Teledyne FLIR Thermal Cameras Now Operational in Ansys AVxcelerate Sensors Suite

Safety and security are critical for introducing autonomous vehicles to society. Any measure that enhances the level of safety is a much-welcome addition and a step further in the world of autonomy. The introduction of thermal cameras in the automotive industry has certainly proved to be a game changer, as thermal cameras have the potential to revolutionize the way autonomous vehicles perceive their surroundings. Essentially, thermal cameras fill gaps in perception and add additional redundancy for cameras, radar, and lidar.

Perception and fusion software play a vital role in the safety of autonomous vehicles by helping to decipher the surroundings and aid with object detection. With the Ansys 2023 R2 release, the AVxcelerate Sensors suite now enables perception engineers to simulate various Teledyne FLIR thermal camera models. By using Ansys simulation and Teledyne FLIR thermal camera models, a much higher level of safety can be quickly achieved, leading to enhanced perception in future autonomous vehicles and advanced driver-assistance systems (ADAS).

Leveraging the environment's and assets' thermal properties, the camera simulation pipeline now provides longwave infrared (LWIR) raw data. AVxcelerate simulates the thermal imager's output, including PSF (point spread function), motion blur and temperature, thus allowing the conversion of photon information into a temperature map. This conversion uses the Teledyne FLIR algorithm, the same one in the actual camera hardware.

Thermal camera image of a deer

Figure 1. Enrich a 3D world with thermal properties to run accurate physics-based simulations

Thanks to the collaboration with Teledyne FLIR, AVxcelerate Sensors users can now access automotive thermal cameras, including FLIR image signal processing to convert temperatures into thermal images that perception algorithms can process. Developers can now simulate a set of FLIR thermal cameras. They can calibrate virtual thermal cameras with the same parameters as the actual camera using the AVxcelerate Thermal Camera Editor and integrate them into their sensor layouts. Thermal camera output data consists of one grayscale image illustrating the temperature relationship between the objects in the scene. Optionally, users can also generate a temperature map, particularly suited for debugging purposes.

Thermal image dataset

Figure 2. Virtual dataset of Teledyne FLIR thermal camera images generated by Ansys AVxcelerate Sensor model

What are Thermal Cameras?

→ Data extract
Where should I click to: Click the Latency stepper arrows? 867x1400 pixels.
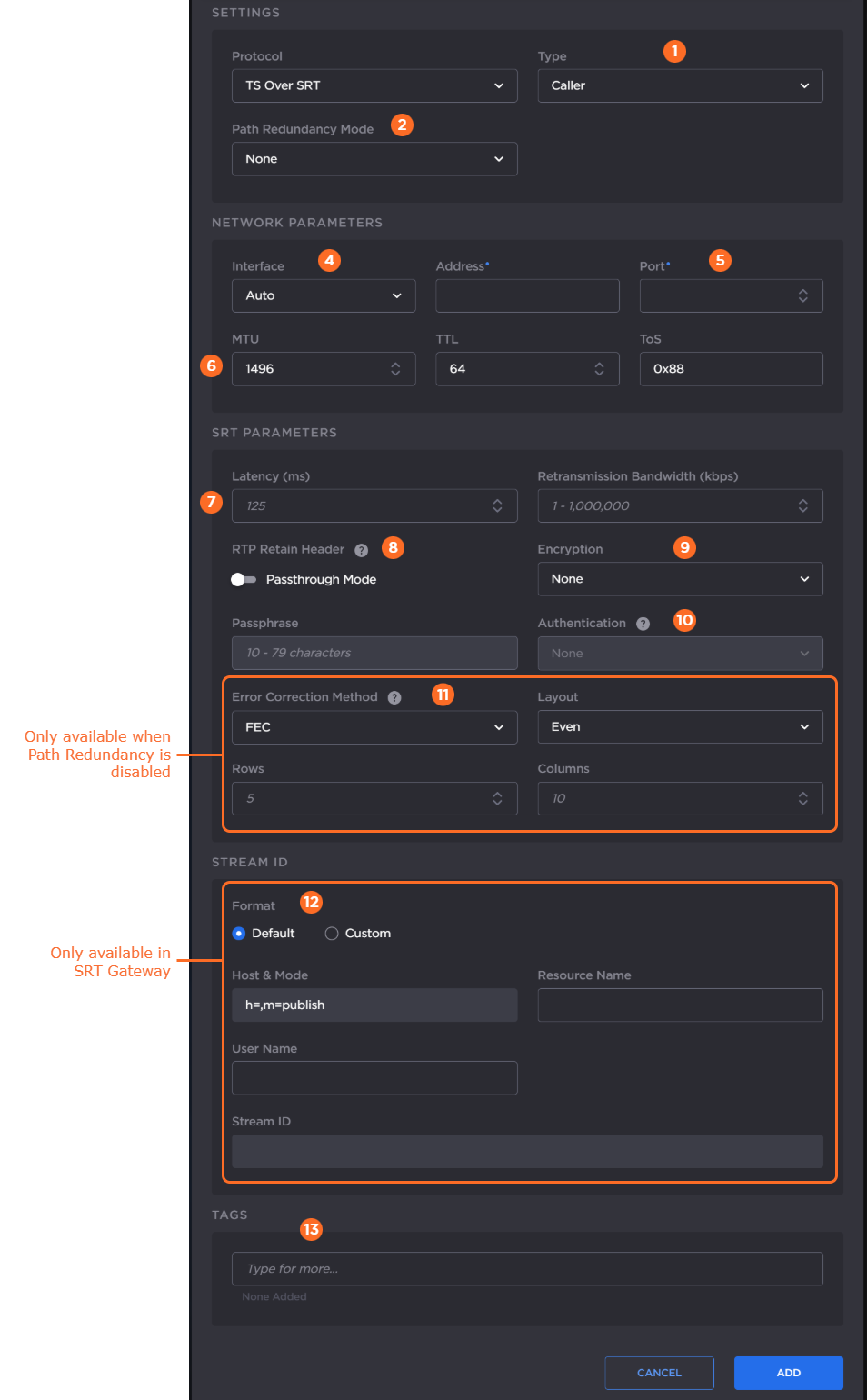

→ Written problem 1
Copy the part of the thermal camera article starting at "Thermal image dataset" and ending at "are Thermal Cameras?".
→ Written problem 2
Pick up the thermal camera article after its last line and keep writing.
The data has nothing to do with the thermal camera article.

→ Task output 1
Thermal image dataset

Figure 2. Virtual dataset of Teledyne FLIR thermal camera images generated by Ansys AVxcelerate Sensor model

What are Thermal Cameras?

→ Task output 2
Thermal cameras are specialized imaging devices that detect the infrared radiation emitted or reflected by all objects. They receive and interpret the infrared radiation and output a map correlated to the intensity of the infrared radiation of the scene. This unique methodology enables the cameras to create a differentiated map of the scene segmented by the heat that does not rely on light. This is exceptionally beneficial in low-light, darkness, and poor-visibility conditions — such as adverse or foggy weather. Furthermore, thermal cameras can detect pedestrians and living animals on the road at night at distances multiple times farther than headlights illuminate.

Thermal camera image of a deer at different temperatures

Figure 3. Impact of environmental temperature on living animal detection

Comparison of Sensors

While traditional cameras are useful, they rely on visible light to capture high-resolution images with color and texture. These cameras have high resolution and accuracy, but only perform well in well-illuminated situations, e.g., clear weather, sunny situations, or under streetlights.

On the other hand, thermal cameras operate in the far-infrared spectrum, which falls outside the range of visible light, meaning the sun or streetlight does not impact detection. This feature enables them to capture heat signatures and visualize objects based on their thermal emission or reflection, regardless of ambient light conditions. They can see and perceive objects even in complete darkness, glare, or conditions with poor visibility, such as fog or snow.

Lidar is an active sensor that uses laser beams to illuminate the surrounding environment. Measuring the time of flight creates 3D maps of the objects, facilitating object detection and distance measurements. While lidar can work in low light conditions, it is challenged in adverse and foggy weather conditions because it is sensitive to highly reflective surfaces.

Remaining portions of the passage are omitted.